Only 27 Atlas E sites were built, each at cost of $3.3 million in 1960"s dollars for the structure only. In today's dollars, that would be close to $30 Million dollars! (The entire site construction cost was around $25 million.) Activated in 1961, and on-line during the Cuban Missile Crisis, they were decommissioned only four years later in 1965. They held an ICBM (Intercontinental Ballistic Missile) with a 4 megaton nuclear warhead. The Atlas E is semi-hardened, designed to withstand a 1 megaton air-burst from a distance of 1.6 miles.
General Layout & Features
The base consists of two main underground structures connected by a 120' long tunnel. The underground structures are constructed of heavy, re-bar reinforced concrete with 18" thick ceilings and walls and a 3' layer of earth covering them. There is approximately 15,000 square feet of floor space with minimal stairs.
Launch Control Building
This building is entirely underground and measures 54' x 90' (4,900 plus square feet of floor space), with a ceiling height of 15'. There is an escape hatch and an equipment "plug" that can be removed and replaced with a skylight. Air ventilation shafts and a sewage pump are part of the original design.

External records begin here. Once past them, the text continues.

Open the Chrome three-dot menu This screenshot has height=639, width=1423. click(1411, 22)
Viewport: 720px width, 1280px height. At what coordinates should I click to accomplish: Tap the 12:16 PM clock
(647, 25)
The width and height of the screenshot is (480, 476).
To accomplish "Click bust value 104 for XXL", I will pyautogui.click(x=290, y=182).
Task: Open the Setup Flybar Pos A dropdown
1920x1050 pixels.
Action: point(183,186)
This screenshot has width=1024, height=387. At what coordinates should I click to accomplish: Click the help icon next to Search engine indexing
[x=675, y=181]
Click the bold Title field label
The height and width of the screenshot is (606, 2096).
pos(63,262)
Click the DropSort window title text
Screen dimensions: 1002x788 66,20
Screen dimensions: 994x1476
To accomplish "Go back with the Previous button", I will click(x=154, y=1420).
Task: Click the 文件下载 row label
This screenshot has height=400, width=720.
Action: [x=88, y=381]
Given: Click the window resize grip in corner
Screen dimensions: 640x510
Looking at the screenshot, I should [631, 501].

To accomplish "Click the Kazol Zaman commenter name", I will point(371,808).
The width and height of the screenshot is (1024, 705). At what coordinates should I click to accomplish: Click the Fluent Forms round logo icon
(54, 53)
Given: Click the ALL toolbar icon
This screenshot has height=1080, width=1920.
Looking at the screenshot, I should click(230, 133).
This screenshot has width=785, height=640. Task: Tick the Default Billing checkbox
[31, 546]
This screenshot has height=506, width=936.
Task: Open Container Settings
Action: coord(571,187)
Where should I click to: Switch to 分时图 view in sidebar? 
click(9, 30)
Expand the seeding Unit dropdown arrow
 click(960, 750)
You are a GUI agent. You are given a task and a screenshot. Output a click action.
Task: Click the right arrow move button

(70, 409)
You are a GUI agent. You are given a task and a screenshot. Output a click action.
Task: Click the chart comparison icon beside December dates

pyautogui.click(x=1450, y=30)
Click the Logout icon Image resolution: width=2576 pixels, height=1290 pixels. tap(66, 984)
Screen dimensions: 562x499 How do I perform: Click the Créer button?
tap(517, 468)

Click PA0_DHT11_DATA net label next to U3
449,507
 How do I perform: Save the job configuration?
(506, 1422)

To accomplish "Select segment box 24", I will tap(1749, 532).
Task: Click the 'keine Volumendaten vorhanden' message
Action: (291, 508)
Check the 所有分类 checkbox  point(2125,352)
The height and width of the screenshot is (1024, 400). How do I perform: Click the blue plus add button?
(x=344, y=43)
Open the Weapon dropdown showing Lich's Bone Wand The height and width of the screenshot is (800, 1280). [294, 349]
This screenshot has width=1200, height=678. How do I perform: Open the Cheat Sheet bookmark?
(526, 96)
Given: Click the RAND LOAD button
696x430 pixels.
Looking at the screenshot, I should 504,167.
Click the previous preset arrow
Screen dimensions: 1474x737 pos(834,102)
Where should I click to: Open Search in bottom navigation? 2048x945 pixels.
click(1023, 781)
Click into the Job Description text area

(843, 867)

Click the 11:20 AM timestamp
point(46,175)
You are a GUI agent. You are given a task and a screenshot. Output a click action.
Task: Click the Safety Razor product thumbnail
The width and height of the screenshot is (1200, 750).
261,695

Launch Service Building (LSB) actually a set of three large rooms:
The Launch Service Equipment Area is accessed by the tunnel from the LCB. It is 45'x104' with 14.5' ceilings. It has drains and two escape hatches. The Missile Bay itself is approximately 30' w x 100' l with 20' ceiling. It lies to the east of the LSB and had drive-in access via a 47-ton, motor-operated, rolling blast door (20'w x 18't). These doors may or may not be in-place or operable today. Originally, the missile was backed into the missile bay through this door and stored horizontally. The missile bay was covered by a 400-ton, motor-operated door that would be rolled horizontally on tracks to open the missile bay (shown at left). Depending on the site, this door may or may not be in place, and is most likely not operable. At launch, the missile was erected to vertical with a large crane. Beneath the missile, towards the rear of the Missile Bay, is a large blast pit, which redirects the fiery rocket blast outside of the underground structure. The easternmost room in the LSB is the Oxygen Room, where liquid oxygen was stored and managed. It is 18'w x 72' l with a 10' ceiling. Several smaller rooms for specialized purposes can be found through the Launch Service Building.
With the Atlas E configuration, the plot size varies from 15-30 acres. Most sites have water wells. Surrounding the perimeter an 8' high-security chain link fence topped with barbed wire was installed. An antenna silo (20' deep x 8' diameter) exists on the grounds. Two Quonset buildings were included on-site, and although most of the buildings themselves have been removed, the concrete pads usually remain. Many Atlas Es also include a 1200' grass airstrip.